Directions for this task
In the entries below, find the lines that include "Select" and give their number as the whole reply.

Material provided
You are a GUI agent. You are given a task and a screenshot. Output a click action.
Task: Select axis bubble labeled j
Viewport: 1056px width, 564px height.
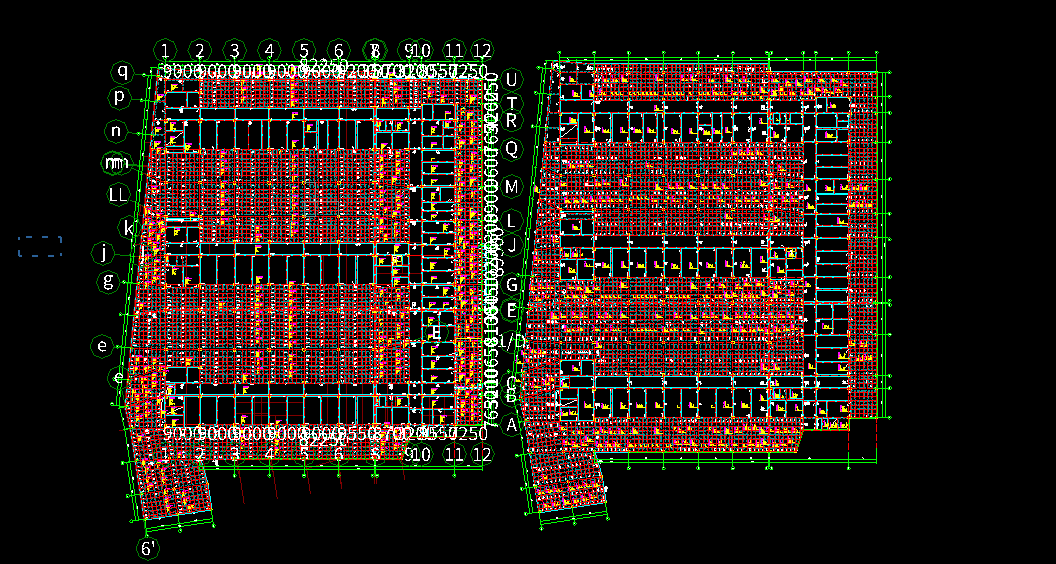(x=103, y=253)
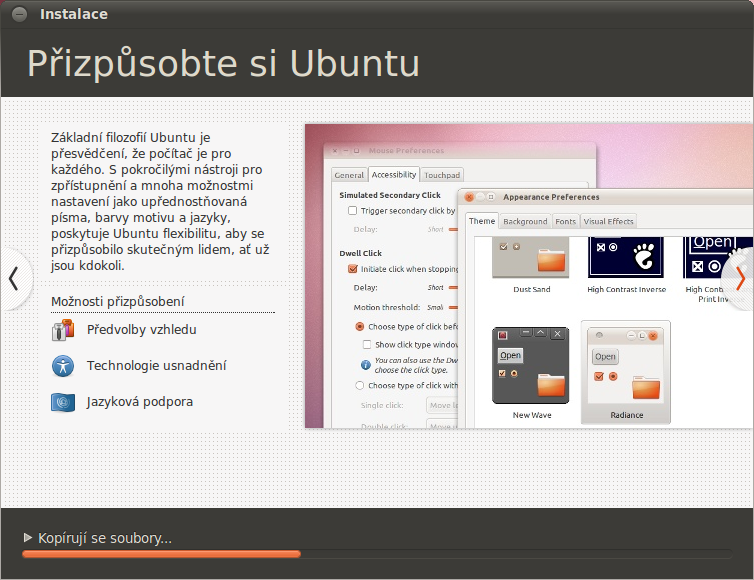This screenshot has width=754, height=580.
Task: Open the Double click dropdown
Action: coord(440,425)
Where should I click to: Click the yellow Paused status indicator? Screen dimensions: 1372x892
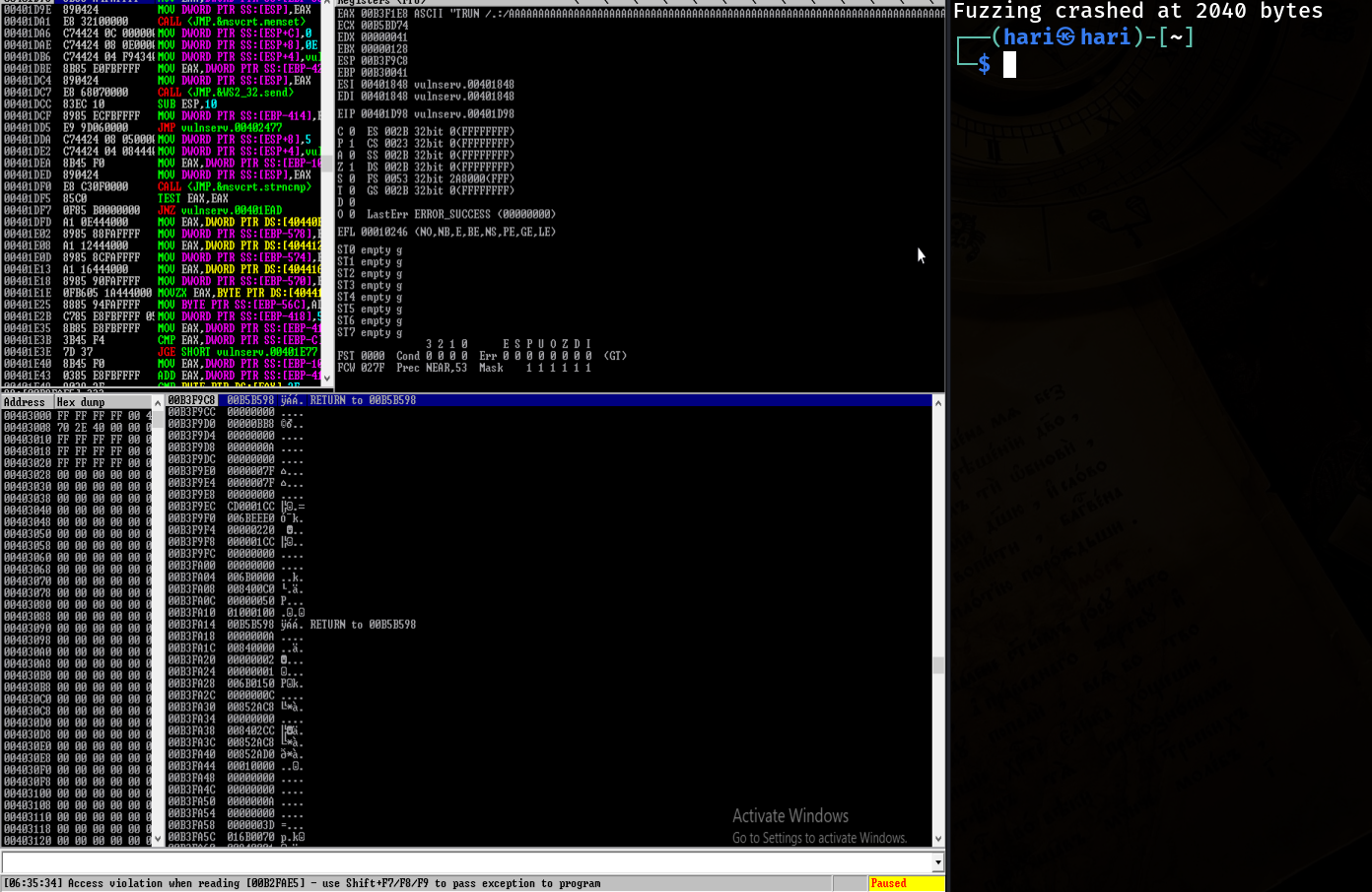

---

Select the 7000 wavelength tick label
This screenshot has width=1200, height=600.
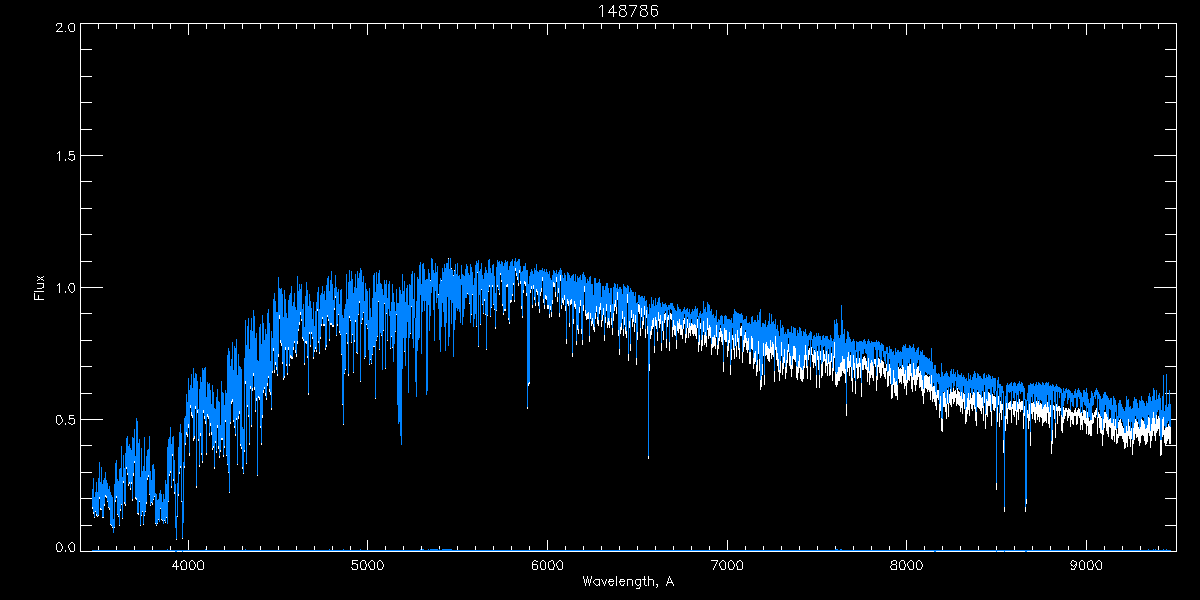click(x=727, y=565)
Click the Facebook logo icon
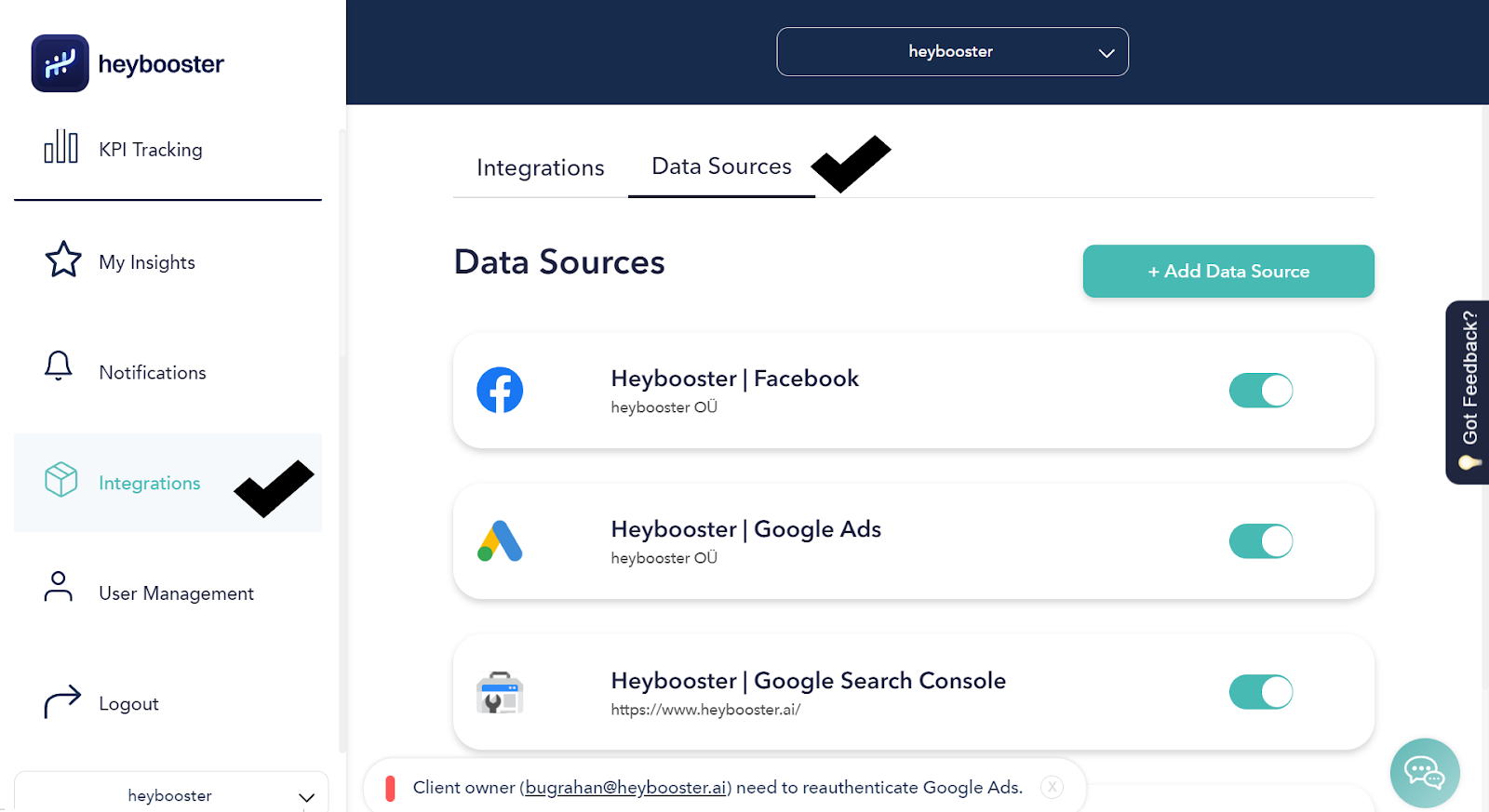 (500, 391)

Result for this task
2